_Required action_: Could you return the data that follows exactly, minus the images?

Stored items
++++++++++++++++++++

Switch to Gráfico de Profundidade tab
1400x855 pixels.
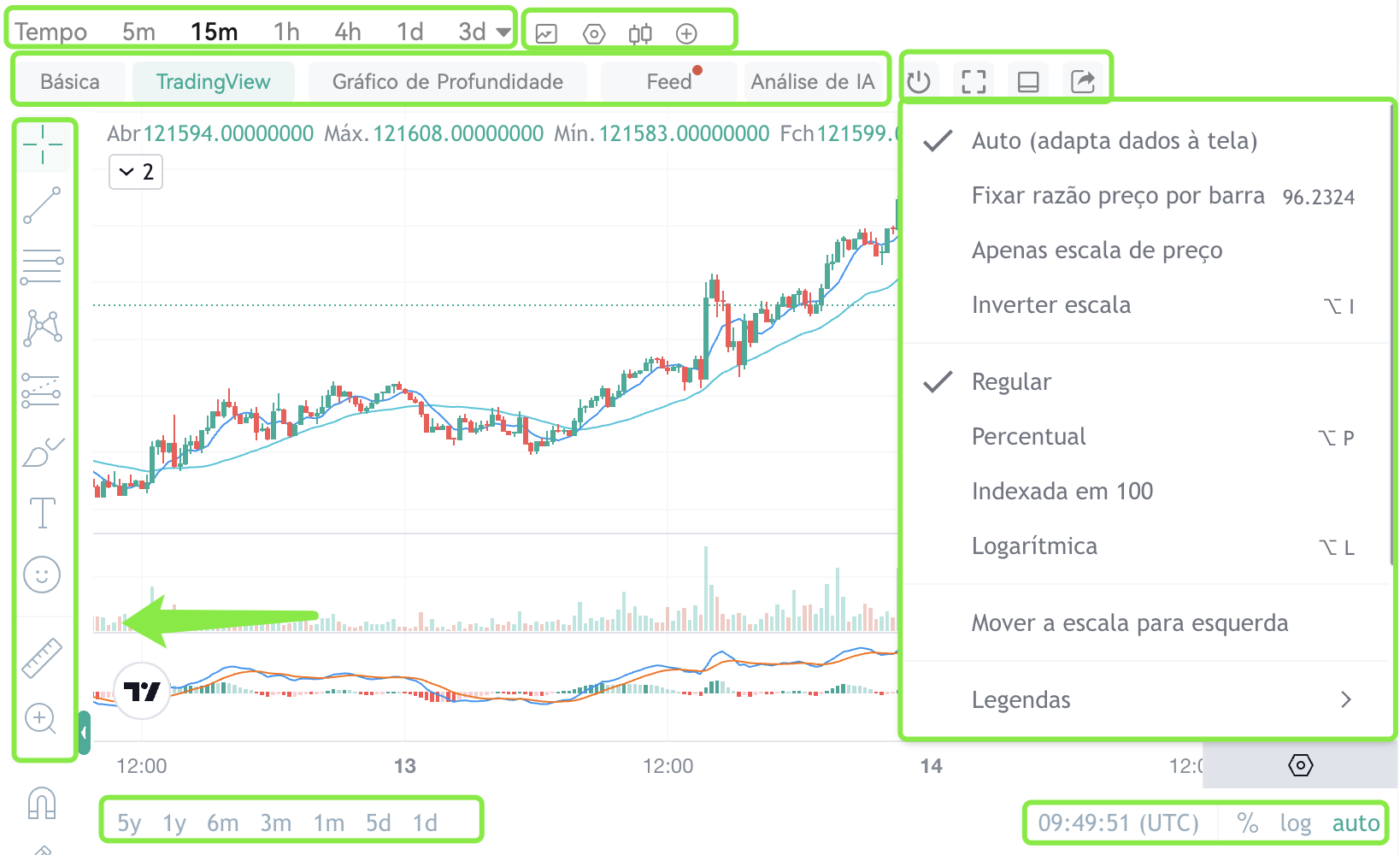pyautogui.click(x=448, y=82)
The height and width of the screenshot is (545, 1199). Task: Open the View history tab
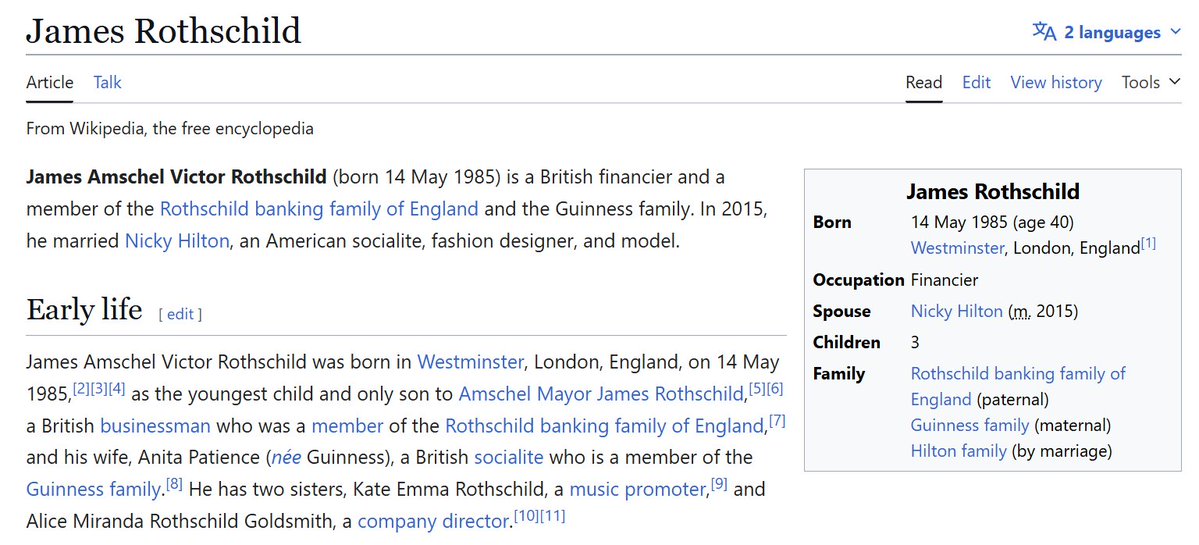click(1056, 82)
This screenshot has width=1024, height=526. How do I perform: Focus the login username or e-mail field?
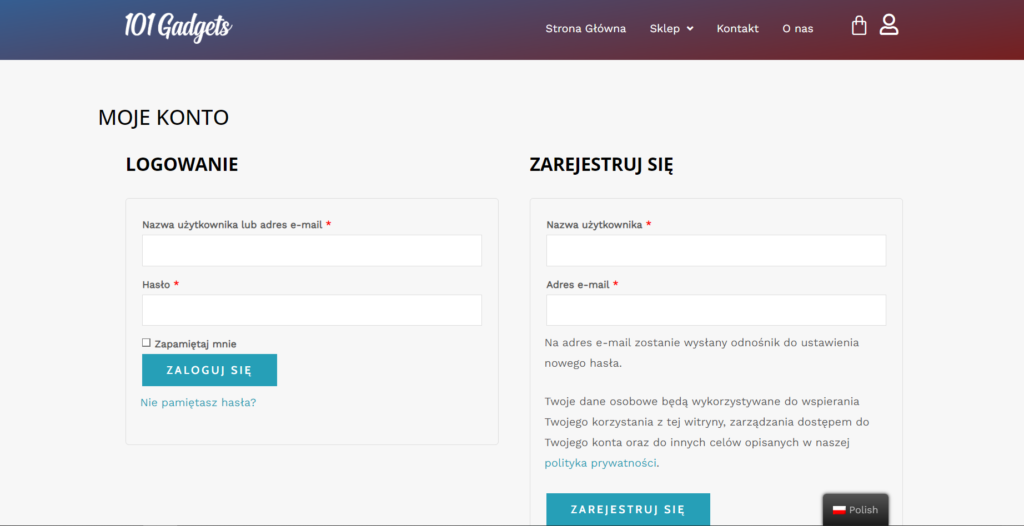pyautogui.click(x=312, y=251)
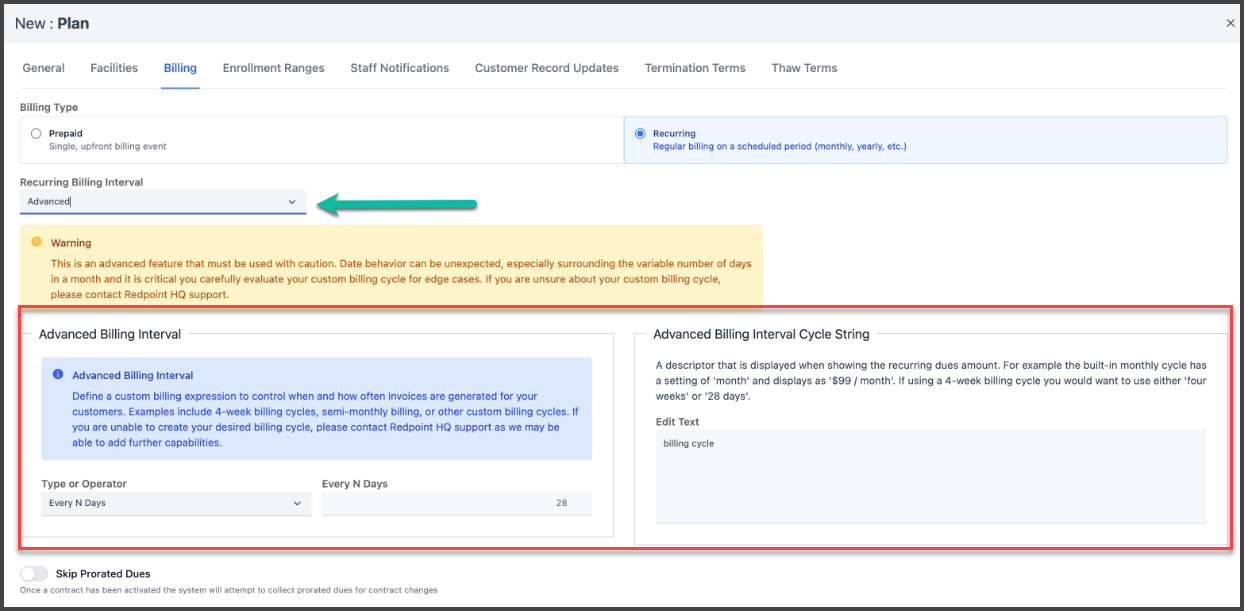This screenshot has width=1244, height=611.
Task: Open the Termination Terms tab
Action: [x=695, y=68]
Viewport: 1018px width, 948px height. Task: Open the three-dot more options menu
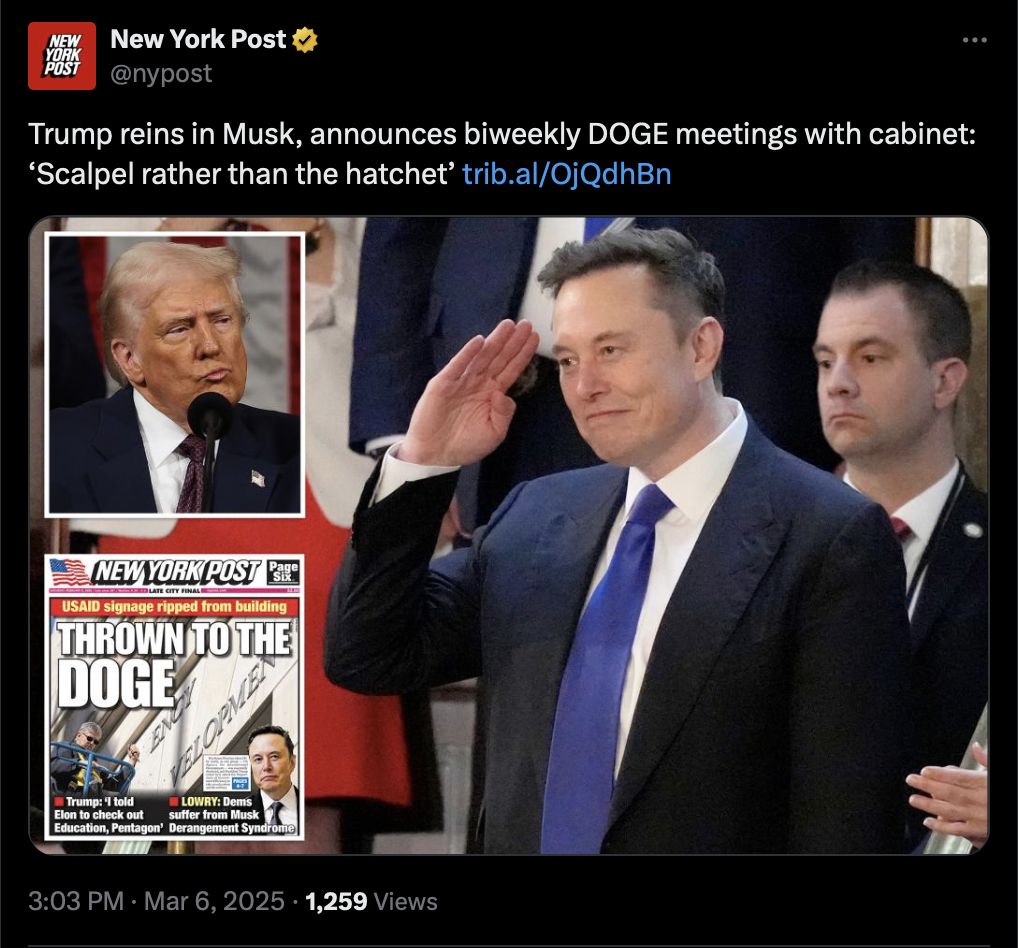tap(975, 40)
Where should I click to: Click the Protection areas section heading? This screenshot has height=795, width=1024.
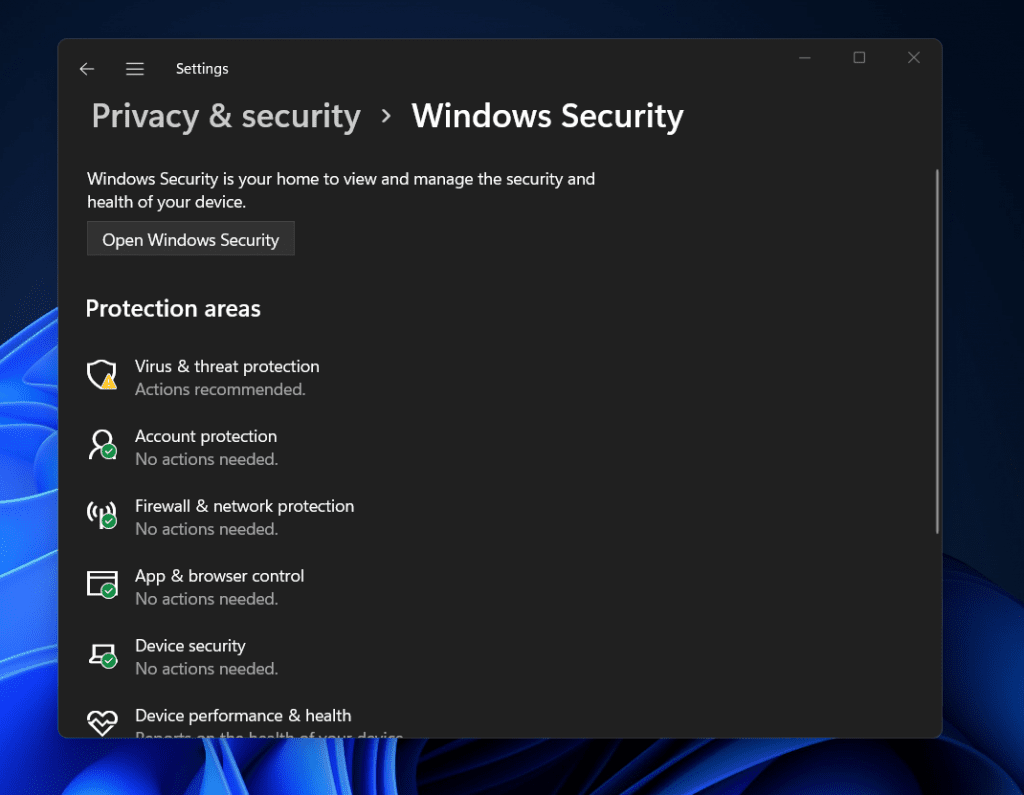(x=173, y=308)
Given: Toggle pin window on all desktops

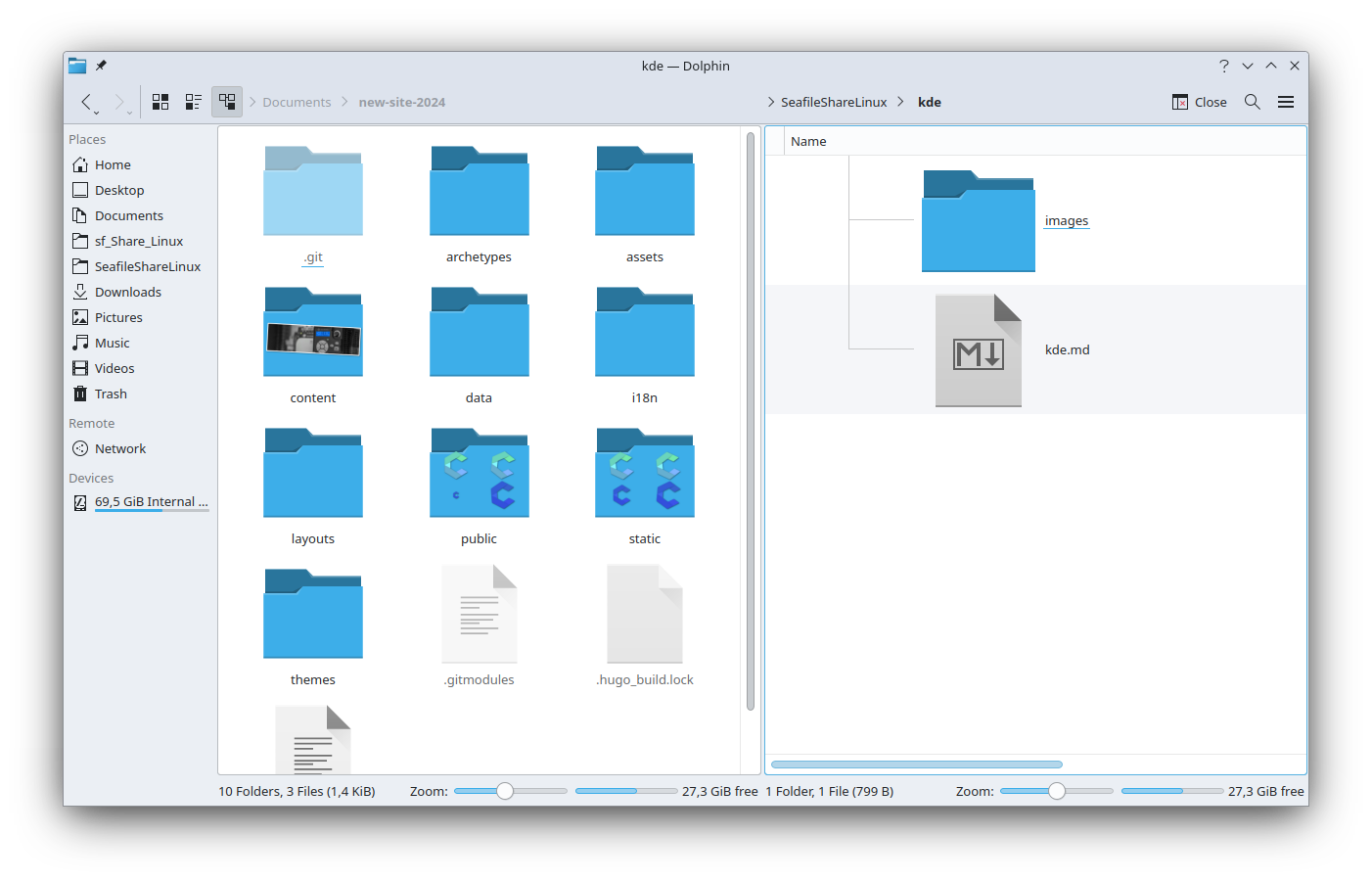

++++++++++++++++++++

_Task answer_:
Switch to Gráfico de Profundidade tab
1400x855 pixels.
pyautogui.click(x=448, y=82)
The height and width of the screenshot is (545, 1199). Task: Open the View history tab
click(1056, 82)
This screenshot has width=1024, height=526. How do I perform: Focus the login username or e-mail field?
pyautogui.click(x=312, y=251)
This screenshot has width=1244, height=611.
Task: Open the Termination Terms tab
Action: [x=695, y=68]
Viewport: 1018px width, 948px height. Task: Open the three-dot more options menu
tap(975, 40)
Where should I click to: Click the Protection areas section heading? This screenshot has height=795, width=1024.
(x=173, y=308)
Given: Toggle pin window on all desktops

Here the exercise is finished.